Changes in European greenhouse gas and air pollutant emissions 1960–2010: decomposition of determining factors

  • Peter Rafaj
  • Markus Amann
  • José Siri
  • Henning Wuester
Chapter

Abstract

This paper analyses factors that contributed to the evolution of SO2, NOx and CO2 emissions in Europe from 1960 to 2010. Historical energy balances, along with population and economic growth data, are used to quantify the impacts of major determinants of changing emission levels, including energy intensity, conversion efficiency, fuel mix, and pollution control. Time series of emission levels are compared for countries in Western and Eastern Europe, throwing light on differences in the importance of particular emissiondriving forces.

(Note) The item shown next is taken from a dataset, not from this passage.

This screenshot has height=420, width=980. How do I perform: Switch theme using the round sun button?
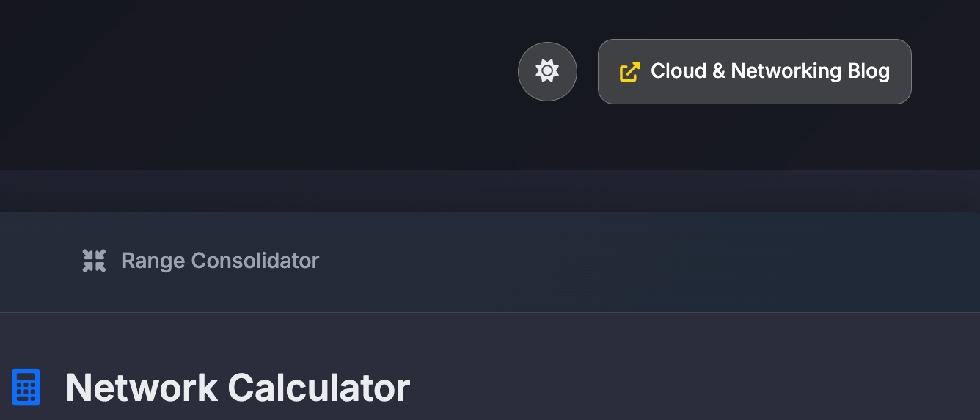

Three quarters of the decline in SO2 emissions in Western Europe resulted from a combination of reduced energy intensity and improved fuel mix, while dedicated endof- pipe abatement measures played a dominant role in the reduction of NOx emissions. The increase in atmospheric emissions in Eastern Europe through the mid-1990s was associated with the growth of energy-intensive industries, which off-setted the positive impact of better fuel quality and changes in fuel mix. A continuous decrease in energy intensity and higher conversion efficiencies have been the main factors responsible for the moderate rate of growth of European CO2 emissions.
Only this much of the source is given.